▶ Records for this task:
▬▬▬▬▬▬▬▬▬▬

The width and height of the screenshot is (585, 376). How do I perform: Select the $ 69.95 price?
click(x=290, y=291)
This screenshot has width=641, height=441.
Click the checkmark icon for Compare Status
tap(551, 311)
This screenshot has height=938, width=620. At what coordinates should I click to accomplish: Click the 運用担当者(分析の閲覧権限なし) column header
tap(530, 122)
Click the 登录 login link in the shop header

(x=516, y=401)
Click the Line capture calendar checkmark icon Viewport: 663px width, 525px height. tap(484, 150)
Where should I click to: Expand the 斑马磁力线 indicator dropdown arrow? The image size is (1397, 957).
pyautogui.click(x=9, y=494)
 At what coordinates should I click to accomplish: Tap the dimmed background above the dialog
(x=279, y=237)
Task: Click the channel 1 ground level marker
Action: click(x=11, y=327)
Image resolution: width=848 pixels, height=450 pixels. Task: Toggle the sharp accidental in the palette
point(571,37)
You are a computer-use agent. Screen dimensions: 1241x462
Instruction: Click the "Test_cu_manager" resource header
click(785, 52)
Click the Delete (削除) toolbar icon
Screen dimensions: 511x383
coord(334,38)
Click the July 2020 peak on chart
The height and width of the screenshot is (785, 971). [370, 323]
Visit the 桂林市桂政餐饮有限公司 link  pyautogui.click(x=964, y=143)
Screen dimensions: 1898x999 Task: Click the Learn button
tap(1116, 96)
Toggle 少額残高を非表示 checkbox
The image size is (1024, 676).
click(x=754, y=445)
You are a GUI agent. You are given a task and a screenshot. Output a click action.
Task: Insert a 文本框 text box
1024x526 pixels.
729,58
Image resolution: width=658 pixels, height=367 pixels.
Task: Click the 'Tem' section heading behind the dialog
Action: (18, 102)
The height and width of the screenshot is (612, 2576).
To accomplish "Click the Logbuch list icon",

▬▬▬▬▬▬▬▬▬▬

▶ Problem: Print, unaltered, every line from the beginning of the material down to the line with "Click the Line".

▶ Your solution:
The width and height of the screenshot is (585, 376). How do I perform: Select the $ 69.95 price?
click(x=290, y=291)
This screenshot has width=641, height=441.
Click the checkmark icon for Compare Status
tap(551, 311)
This screenshot has height=938, width=620. At what coordinates should I click to accomplish: Click the 運用担当者(分析の閲覧権限なし) column header
tap(530, 122)
Click the 登录 login link in the shop header

(x=516, y=401)
Click the Line capture calendar checkmark icon Viewport: 663px width, 525px height. tap(484, 150)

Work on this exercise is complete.